Exercise: Write the next part of the question-and-answer passage on U.S. trade deficits and tariffs, continuing after its final paragraph.

Exercise passage section start

So, when they send us their excess savings (capital inflows), our trade deficit goes up. It makes no more sense to yell at Americans for dis-saving than it does to yell at the Chinese, Germans (and the Taiwanese, the Koreans, and others) for saving too much.
Sometimes those capital inflows get put to good use, sometimes they just inflate bubbles. But they always strengthen the dollar and thus put competitive pressures on our exporting sector.
Q: Wait up. So, now you're saying Trump's right, and he should be getting up in everybody's grill like he just did at the G7? Couldn't you please stop with the "on-the-one-hand-on-the-other-hand" for a minute and give it to us straight?
A: Sorry, and I hear you, but the topic is nuanced. Here it is as straight as I can put it.
Our persistent trade deficits remain a problem, both in terms of job quality and excess, bubble-inducing financial flows. But they won't be and never have been solved by tariffs. Instead, we must a) not allow the dollar to be overpriced, b) invest in our export sector, and c) really help the people and places who've been hurt by trade. Details here and here.
Q: So, Trump's wrong on tariffs? Are you saying his assertion that those seemingly mild-mannered Canadians place a 270 percent tax on milk imports is false?!
A: He's right about that! But again, he's missing the bigger picture and his tariff war will backfire.
This is another way in which team Trump on the policy community are talking past each other. Economists will tell you all day, correctly, that average tariffs in G7 economies have come down a great deal and are all in the low single-digit percentages. I myself recently made that argument to a senator from a big exporting state. He immediately countered with a long list of examples like the milk one above.
The fact is that all countries, including our own, protect certain sectors. We do less of it than others, but we have tariffs of "350 percent on smoking tobacco, 130 percent on peanuts and 99 percent on prepared groundnuts" and 25 percent on imported light trucks.
So, when Trump rails, as he did at the meeting, between proposing a "tariff-free G7" versus "we're going to stop trading with them," he's way out of his depth. Every tariff has a lobby behind it, if not a culture (the French countryside is dotted with lovely family farms that could not survive without protective tariffs and subsidies). They are an ingrained part of the trading system, they're not a problem on average, and the realistic play here is to accept that reality and try to negotiate them down in trade deals.

Exercise passage section end
Extracted information section start

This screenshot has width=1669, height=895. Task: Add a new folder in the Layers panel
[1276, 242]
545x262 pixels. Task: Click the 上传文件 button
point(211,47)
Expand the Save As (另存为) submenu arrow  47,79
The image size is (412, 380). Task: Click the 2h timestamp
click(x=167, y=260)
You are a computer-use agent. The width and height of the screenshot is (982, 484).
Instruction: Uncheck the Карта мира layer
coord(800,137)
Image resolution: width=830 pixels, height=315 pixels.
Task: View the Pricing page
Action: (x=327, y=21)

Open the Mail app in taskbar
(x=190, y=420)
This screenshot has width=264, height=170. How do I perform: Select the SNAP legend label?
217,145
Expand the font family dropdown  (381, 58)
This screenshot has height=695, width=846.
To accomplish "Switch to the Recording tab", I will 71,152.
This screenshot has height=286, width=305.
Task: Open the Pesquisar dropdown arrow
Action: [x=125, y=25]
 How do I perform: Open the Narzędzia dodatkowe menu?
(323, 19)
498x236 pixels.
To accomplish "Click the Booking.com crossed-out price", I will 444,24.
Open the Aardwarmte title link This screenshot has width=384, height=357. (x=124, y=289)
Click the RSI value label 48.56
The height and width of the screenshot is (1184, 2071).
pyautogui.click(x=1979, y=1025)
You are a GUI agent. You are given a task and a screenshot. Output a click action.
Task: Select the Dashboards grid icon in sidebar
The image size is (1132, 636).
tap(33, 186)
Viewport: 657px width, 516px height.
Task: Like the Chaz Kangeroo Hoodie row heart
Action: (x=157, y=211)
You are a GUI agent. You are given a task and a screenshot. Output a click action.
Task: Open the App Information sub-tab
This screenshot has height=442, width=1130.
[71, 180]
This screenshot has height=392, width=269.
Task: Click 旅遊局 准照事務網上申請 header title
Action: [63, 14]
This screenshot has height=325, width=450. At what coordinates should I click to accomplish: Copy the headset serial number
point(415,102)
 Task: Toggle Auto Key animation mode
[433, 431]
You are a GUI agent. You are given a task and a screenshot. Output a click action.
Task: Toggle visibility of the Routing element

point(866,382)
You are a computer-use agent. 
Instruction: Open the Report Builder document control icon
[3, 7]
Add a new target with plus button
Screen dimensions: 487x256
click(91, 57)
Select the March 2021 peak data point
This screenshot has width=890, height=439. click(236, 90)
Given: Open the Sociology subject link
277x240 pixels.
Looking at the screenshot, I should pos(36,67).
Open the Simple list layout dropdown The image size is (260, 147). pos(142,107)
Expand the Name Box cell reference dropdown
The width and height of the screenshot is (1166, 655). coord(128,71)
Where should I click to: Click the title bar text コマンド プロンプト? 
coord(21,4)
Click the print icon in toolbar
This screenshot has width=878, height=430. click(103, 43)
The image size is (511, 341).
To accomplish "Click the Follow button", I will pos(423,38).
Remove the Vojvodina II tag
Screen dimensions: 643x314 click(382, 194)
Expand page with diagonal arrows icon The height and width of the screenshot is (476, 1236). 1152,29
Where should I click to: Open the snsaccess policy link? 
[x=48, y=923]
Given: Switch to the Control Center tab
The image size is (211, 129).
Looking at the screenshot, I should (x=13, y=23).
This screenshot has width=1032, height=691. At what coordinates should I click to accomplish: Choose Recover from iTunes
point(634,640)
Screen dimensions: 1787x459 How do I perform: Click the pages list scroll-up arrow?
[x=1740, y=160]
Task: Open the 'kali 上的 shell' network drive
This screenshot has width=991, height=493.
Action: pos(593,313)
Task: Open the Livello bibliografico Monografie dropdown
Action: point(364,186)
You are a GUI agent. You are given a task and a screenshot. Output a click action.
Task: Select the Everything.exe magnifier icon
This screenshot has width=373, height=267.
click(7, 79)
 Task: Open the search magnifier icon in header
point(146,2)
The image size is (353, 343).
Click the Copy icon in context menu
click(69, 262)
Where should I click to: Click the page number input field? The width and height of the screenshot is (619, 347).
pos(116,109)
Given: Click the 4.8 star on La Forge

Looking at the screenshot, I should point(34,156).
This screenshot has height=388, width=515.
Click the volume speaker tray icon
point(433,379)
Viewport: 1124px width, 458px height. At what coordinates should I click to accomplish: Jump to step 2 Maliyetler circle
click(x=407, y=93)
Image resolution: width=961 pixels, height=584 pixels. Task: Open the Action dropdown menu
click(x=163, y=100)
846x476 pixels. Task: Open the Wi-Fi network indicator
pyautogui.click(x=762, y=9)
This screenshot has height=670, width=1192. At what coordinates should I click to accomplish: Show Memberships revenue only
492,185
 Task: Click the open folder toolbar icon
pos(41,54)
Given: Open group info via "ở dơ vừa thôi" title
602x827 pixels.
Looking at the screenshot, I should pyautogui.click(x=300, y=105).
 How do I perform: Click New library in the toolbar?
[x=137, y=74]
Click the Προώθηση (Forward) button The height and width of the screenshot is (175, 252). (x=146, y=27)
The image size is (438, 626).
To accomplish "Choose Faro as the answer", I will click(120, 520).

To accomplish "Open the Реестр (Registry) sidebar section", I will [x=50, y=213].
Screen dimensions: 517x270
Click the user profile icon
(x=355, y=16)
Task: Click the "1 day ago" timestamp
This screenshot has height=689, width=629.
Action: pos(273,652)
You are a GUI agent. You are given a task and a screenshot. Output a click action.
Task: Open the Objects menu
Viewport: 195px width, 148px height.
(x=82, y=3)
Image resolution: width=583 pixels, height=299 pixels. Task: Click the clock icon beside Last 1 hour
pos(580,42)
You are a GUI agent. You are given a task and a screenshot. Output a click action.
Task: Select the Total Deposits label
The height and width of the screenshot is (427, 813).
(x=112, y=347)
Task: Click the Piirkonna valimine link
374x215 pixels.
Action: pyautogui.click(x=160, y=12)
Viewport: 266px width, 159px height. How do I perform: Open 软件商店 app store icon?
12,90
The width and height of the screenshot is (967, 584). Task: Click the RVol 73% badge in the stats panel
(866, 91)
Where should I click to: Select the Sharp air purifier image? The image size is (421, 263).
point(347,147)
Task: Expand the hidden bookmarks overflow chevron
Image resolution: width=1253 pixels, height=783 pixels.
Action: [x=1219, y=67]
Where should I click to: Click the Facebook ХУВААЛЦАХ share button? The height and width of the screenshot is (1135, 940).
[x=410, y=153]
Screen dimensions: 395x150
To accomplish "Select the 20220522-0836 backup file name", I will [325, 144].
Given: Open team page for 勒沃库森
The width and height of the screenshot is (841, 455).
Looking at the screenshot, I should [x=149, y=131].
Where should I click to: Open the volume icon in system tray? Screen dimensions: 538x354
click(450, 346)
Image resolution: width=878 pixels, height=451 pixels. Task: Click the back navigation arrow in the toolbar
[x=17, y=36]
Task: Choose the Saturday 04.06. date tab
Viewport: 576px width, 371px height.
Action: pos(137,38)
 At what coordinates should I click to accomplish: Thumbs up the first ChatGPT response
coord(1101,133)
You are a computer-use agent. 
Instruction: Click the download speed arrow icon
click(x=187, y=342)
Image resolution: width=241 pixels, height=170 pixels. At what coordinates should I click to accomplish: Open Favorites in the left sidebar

Extracted information section end

Answer to the problem:
As for postponing trade with G7 or any other large trading partner, it's a meaningless claim. This is his standard "Art of the Deal, You're Fired" crap that is great fun on TV (if that's your thing), but meaningless in this context.
Moreover, his steel and aluminum tariffs, along with similar threats and actions will only hurt the many more Americans in industries that use these metals as inputs than those that produce them, while at the same time inviting retaliation in the form of higher tariffs on U.S. imports.
Q: So, where does this go next?
A: Nowhere good, I'm afraid. To circle back to the top, the system isn't broken, so misguided attempts to fix it will likely backfire. That could mean higher trade deficits and higher prices, but I'd guess these are marginal impacts, given that none of this bluster will majorly disrupt ongoing trade flows, and given our relatively low exposure to trade (we do a lot less of it than the other G7 countries; imports are just 15 percent of our GDP and only about 10 percent of consumer spending, less than half that of other G7 economies).
The worst thing about all this, aside from the diplomatic disruptions, is that Trump identified a real problem and was elected, at least in part, to do something about it. But neither he nor his team knows what to do.